## TASK DETAILS
The reply to the records below should contain exactly the lines from the line with "Where should I click to: Click the chevron" through the line with "The height and width of the screenshot is (787, 788).", and nothing besides.

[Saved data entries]
/---

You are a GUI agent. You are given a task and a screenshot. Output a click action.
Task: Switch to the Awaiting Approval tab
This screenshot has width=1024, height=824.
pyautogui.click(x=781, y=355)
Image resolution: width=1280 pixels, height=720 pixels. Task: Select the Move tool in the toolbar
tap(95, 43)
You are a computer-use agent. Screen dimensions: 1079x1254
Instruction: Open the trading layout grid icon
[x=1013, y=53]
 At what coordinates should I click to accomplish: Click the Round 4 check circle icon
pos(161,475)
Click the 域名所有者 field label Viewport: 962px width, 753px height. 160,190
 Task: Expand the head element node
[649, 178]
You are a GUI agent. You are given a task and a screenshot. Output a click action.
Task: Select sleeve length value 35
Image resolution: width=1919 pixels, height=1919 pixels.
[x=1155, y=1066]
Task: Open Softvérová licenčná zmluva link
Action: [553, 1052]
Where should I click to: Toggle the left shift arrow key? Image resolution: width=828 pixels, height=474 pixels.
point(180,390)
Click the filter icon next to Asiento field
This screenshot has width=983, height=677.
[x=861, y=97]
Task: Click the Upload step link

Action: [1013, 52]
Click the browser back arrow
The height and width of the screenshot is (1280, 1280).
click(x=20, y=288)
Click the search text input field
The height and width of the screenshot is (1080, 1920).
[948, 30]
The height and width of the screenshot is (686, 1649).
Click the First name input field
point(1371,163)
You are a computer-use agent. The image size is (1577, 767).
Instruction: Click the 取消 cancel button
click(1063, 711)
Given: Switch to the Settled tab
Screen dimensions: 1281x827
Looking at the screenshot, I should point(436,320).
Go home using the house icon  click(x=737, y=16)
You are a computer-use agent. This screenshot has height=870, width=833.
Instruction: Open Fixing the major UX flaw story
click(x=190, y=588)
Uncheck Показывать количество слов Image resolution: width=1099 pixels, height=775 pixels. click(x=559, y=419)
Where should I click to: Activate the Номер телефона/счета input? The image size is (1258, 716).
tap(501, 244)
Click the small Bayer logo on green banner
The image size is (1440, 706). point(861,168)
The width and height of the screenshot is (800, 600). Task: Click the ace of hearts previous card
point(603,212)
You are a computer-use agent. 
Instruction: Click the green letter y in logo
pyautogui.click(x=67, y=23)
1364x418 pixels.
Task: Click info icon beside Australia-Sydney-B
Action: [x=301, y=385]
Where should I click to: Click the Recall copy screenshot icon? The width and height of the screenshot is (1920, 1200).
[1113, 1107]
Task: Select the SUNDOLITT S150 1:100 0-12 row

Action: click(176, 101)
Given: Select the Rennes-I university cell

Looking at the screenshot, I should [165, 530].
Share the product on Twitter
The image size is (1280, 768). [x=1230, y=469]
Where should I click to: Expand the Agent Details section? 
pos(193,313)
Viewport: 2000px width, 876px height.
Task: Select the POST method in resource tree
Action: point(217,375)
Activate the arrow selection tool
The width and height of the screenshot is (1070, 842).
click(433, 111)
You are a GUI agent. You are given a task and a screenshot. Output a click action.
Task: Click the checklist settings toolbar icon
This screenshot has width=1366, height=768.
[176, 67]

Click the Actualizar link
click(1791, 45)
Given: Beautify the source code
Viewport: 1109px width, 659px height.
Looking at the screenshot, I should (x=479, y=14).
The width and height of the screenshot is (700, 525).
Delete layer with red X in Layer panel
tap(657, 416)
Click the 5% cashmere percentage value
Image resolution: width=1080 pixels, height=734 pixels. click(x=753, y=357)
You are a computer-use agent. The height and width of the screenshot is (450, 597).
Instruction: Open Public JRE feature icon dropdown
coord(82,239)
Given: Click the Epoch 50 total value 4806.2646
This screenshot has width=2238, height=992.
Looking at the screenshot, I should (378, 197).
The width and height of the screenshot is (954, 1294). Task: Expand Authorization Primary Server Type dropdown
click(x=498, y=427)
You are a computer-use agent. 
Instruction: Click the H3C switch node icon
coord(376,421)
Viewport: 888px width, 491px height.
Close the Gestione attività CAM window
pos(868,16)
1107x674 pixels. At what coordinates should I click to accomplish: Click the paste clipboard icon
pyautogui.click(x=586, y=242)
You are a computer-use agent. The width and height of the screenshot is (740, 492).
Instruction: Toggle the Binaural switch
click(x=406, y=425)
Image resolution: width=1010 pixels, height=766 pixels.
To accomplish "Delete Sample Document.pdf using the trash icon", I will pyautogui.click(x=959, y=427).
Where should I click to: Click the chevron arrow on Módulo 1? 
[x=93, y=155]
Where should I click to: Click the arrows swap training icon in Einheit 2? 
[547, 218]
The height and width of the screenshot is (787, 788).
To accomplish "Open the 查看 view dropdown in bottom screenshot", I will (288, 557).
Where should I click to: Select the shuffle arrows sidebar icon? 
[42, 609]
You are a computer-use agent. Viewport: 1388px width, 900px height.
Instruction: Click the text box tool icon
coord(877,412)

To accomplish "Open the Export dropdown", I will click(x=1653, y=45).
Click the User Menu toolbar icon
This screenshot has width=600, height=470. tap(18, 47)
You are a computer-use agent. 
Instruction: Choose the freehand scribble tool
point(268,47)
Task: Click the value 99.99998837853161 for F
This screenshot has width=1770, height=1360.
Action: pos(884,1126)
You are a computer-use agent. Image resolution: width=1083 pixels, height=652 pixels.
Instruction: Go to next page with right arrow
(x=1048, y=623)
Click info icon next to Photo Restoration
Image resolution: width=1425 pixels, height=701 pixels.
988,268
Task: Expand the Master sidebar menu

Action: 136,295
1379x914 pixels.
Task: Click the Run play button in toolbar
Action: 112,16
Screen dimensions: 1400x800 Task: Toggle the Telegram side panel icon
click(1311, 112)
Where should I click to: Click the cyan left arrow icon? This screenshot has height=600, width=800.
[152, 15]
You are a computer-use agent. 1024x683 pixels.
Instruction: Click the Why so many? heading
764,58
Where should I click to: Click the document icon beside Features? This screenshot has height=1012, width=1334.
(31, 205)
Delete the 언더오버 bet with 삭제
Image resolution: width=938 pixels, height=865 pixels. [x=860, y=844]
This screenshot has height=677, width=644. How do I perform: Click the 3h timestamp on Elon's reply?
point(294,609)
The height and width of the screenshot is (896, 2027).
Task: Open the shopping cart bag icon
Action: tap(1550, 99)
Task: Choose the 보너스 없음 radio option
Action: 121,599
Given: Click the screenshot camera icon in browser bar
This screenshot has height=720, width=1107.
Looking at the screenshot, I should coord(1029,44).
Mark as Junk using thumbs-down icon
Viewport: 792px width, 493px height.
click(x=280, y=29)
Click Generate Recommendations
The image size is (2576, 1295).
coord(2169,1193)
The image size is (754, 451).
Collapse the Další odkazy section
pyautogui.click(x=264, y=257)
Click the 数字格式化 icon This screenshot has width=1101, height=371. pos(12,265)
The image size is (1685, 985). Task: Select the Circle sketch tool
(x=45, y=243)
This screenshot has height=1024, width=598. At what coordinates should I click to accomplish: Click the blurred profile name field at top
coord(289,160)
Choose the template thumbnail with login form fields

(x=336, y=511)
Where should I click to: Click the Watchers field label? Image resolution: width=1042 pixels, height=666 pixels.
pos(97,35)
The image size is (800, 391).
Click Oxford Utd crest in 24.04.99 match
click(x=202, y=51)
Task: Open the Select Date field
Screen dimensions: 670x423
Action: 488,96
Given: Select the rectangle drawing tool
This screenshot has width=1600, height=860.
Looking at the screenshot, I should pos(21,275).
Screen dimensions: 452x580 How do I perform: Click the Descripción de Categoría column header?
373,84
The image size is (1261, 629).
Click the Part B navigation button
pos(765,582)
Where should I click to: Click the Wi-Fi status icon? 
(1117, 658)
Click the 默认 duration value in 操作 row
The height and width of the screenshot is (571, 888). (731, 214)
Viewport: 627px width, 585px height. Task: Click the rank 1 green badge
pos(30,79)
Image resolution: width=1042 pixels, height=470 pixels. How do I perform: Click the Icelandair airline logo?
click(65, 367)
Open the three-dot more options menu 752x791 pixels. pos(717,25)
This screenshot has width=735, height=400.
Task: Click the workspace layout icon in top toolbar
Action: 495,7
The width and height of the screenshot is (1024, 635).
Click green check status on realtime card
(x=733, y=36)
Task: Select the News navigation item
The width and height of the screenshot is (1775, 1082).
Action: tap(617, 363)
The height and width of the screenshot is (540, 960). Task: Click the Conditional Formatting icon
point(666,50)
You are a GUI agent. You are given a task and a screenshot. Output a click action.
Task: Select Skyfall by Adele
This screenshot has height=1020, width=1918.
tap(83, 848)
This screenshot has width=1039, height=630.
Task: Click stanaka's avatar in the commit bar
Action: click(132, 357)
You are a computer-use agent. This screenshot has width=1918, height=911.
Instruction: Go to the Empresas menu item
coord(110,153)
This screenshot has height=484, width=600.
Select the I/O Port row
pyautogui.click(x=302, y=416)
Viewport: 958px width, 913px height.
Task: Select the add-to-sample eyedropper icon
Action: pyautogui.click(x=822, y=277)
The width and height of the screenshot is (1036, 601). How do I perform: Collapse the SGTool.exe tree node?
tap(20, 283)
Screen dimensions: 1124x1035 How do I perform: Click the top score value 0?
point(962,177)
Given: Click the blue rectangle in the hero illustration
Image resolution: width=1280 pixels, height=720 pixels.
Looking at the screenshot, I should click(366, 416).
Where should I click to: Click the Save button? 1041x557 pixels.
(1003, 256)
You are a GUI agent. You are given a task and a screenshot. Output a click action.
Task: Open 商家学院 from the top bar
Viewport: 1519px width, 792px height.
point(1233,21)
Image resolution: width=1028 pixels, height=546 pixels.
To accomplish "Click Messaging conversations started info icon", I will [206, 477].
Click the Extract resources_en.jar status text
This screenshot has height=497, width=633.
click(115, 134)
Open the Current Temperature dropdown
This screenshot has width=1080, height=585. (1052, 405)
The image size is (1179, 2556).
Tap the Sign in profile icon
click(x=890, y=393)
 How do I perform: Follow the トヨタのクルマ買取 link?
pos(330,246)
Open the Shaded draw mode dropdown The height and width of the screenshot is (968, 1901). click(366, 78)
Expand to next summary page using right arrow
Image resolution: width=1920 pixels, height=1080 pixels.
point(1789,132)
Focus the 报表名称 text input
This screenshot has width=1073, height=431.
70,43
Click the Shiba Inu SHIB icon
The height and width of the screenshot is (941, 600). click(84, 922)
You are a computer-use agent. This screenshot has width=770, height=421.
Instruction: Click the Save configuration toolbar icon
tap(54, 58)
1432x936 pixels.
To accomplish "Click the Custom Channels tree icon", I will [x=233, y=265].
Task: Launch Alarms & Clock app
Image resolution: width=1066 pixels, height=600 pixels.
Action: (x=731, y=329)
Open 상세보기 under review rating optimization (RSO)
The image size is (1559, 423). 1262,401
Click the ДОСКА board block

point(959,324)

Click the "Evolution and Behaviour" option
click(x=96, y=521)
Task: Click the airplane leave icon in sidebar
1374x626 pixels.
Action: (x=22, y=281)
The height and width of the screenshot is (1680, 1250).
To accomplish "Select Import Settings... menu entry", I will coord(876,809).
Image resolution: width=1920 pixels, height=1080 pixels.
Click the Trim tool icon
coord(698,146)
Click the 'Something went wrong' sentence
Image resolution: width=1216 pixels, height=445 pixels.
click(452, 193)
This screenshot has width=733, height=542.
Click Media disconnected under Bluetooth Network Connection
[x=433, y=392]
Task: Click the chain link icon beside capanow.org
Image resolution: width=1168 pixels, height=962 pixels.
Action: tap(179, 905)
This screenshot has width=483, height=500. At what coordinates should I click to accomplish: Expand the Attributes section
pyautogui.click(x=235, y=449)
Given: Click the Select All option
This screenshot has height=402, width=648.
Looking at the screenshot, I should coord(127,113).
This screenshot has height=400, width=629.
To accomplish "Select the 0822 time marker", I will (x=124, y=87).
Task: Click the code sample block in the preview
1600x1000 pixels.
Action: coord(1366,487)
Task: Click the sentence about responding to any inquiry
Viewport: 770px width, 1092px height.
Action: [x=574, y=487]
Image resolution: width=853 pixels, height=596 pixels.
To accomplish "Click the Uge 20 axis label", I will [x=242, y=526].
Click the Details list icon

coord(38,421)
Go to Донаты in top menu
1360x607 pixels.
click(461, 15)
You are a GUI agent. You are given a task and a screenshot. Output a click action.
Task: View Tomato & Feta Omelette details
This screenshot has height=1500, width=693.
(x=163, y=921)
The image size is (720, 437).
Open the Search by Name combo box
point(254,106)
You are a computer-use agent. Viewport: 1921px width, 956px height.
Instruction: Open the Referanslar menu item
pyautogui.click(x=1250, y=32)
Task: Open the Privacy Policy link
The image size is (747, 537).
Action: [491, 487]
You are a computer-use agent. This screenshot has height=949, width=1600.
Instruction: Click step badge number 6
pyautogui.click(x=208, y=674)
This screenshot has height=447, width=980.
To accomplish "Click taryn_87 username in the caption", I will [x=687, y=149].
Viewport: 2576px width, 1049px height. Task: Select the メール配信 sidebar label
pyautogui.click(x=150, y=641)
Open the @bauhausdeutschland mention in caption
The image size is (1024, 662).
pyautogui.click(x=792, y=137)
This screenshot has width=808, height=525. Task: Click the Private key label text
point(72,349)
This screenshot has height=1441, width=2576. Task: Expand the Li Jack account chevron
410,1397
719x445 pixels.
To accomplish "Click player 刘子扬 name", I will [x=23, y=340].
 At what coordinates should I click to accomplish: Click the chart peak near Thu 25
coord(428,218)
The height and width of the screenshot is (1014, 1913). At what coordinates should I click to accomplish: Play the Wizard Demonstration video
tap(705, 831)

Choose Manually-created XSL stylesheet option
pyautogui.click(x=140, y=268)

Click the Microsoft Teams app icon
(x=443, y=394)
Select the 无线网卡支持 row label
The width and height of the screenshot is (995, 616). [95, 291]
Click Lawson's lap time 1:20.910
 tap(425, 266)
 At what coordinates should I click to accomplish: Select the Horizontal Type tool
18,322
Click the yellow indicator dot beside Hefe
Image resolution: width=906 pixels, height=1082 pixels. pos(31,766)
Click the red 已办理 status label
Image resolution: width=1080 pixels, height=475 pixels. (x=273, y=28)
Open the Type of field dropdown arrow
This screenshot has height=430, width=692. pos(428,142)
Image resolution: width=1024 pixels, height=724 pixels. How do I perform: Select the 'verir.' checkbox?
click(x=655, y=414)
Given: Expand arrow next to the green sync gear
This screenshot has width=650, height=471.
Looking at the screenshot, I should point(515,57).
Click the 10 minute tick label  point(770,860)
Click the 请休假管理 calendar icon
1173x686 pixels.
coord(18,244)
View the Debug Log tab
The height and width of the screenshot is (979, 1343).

\---

## SOLUTION TO THIS PROBLEM
Where should I click to: Click the chevron arrow on Módulo 1? 
[x=93, y=155]
Where should I click to: Click the arrows swap training icon in Einheit 2? 
[547, 218]
The height and width of the screenshot is (787, 788).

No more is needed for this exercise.